On Monday in Zermatt, Switzerland, the EHC Visp and EV Zug got high together ... 12,740 feet, to be exact. And then they played a 3-on-3 exhibition hockey game inside a glacier cave near the Matterhorn.
Of course, the game was not played on the peak itself, but nearby at Klein Matterhorn and its glacier palace at 3,883 metres. Three cable car connections bring people up there from the village. There's no higher point in Europe accessible by cable car and therefore no better place for Visp's record ambitions.

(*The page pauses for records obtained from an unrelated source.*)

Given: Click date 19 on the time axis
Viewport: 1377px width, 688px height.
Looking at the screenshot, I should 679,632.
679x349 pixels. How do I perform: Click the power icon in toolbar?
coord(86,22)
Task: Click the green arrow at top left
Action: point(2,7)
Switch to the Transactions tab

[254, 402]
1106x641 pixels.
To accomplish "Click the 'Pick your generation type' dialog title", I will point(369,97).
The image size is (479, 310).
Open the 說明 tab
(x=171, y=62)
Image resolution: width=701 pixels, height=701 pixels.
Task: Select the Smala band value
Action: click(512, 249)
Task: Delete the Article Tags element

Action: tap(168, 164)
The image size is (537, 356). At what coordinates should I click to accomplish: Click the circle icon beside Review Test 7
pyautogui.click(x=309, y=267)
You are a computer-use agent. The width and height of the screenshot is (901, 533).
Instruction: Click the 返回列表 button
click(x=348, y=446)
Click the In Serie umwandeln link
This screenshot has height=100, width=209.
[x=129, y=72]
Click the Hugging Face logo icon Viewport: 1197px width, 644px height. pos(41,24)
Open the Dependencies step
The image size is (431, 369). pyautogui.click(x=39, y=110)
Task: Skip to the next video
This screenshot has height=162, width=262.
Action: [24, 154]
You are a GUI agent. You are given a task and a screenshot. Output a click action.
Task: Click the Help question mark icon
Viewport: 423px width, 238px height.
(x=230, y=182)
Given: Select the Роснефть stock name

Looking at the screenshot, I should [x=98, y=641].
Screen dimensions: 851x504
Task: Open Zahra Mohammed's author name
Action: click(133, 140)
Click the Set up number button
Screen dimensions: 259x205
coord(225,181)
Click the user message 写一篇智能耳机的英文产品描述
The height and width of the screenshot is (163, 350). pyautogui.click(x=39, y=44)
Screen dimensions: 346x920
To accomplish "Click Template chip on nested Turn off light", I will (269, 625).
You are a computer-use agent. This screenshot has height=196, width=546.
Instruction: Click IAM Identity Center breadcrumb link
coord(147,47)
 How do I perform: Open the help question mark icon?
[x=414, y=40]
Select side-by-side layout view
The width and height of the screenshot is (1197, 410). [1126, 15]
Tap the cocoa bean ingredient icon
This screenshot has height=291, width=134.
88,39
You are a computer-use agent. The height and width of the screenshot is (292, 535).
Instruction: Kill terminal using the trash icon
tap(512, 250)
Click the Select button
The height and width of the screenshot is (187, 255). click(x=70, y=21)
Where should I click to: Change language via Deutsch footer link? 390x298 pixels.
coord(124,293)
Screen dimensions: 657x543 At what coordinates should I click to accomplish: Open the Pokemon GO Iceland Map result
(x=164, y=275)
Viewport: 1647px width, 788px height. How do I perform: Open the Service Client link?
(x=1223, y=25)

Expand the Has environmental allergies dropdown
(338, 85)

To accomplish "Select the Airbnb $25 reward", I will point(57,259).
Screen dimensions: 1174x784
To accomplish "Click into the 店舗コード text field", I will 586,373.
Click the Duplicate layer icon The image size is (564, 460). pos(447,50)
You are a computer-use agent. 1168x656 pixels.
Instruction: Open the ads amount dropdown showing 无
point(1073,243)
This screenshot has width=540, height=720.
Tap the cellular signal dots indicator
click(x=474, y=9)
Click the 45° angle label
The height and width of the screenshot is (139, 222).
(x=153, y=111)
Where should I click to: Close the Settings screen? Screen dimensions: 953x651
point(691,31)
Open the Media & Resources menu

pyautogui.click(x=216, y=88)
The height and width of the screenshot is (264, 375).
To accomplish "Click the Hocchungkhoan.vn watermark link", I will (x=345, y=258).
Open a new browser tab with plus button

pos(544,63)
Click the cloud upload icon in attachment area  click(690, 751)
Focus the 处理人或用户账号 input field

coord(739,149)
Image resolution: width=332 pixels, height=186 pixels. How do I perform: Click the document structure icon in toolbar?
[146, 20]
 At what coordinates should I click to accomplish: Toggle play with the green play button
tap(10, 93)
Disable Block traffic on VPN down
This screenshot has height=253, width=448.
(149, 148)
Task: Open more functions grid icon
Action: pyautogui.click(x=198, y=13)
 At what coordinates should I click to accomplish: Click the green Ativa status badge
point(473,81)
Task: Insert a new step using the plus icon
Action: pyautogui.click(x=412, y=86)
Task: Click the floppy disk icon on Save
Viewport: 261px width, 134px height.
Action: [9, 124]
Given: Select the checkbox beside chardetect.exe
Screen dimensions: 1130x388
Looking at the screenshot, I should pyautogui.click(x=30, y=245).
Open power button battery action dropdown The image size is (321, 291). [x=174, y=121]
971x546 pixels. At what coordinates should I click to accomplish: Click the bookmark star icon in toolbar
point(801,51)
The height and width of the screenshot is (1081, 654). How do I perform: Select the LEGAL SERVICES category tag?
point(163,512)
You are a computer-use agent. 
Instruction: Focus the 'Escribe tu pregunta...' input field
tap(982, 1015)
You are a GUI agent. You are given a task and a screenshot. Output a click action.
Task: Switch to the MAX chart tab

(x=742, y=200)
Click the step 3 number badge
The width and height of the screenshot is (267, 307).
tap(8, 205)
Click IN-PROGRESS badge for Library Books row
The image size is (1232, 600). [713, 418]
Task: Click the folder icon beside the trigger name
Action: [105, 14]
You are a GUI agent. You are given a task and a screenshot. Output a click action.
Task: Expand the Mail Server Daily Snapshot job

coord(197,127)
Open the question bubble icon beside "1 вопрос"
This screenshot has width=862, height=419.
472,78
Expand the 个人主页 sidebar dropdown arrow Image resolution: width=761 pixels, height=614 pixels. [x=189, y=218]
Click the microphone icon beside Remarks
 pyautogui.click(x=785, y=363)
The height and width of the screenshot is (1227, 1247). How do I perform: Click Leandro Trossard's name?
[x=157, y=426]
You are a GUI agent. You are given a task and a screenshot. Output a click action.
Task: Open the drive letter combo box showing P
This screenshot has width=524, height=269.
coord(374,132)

... The oxygen-deficient mountain air is a challenge for doing sports. "I felt a bit dizzy at the beginning but eventually I could get ready for the game," said 1993 Stanley Cup winner Paul DiPietro, who also became famous for scoring both goals in Switzerland's 2-0 win against his native country Canada at the 2006 Olympics in Turin, Italy. "It's fun, it's something very different."
It was not an Olympic-sized rink the teams played on, but the organisers nevertheless brought out the best of the glacier palace, a natural crevasse, creating an 18-metre long rink that was between 4 and 12 metres wide. The temperature was -2°C but coolers brought the ice to -7°C. Guests kept warm by mulled wine and tea. Plexi-glass protected the glacier palace from shots.
Crazy, right? The game was 6-6 after two five-minute periods; and what better way to end a hockey game played inside a glacier than with a shootout, right? Fabian Schnyder had the game-winner for Zug, whose team slogan better damn be "Zugs, not drugs," "Kneel Before Zug!" or "The Good, the Bad or the Zugly." Otherwise, we're crackin' skulls.
Judging from the IIHF photo gallery for the game, there are broom-hockey shootouts in Canadian car garages that have had more room to maneuver. But everyone seems to have had a great time ... including Miss Suisse Romande 2008. Uh, can we please get her a ticket for Wrigley on Jan. 1?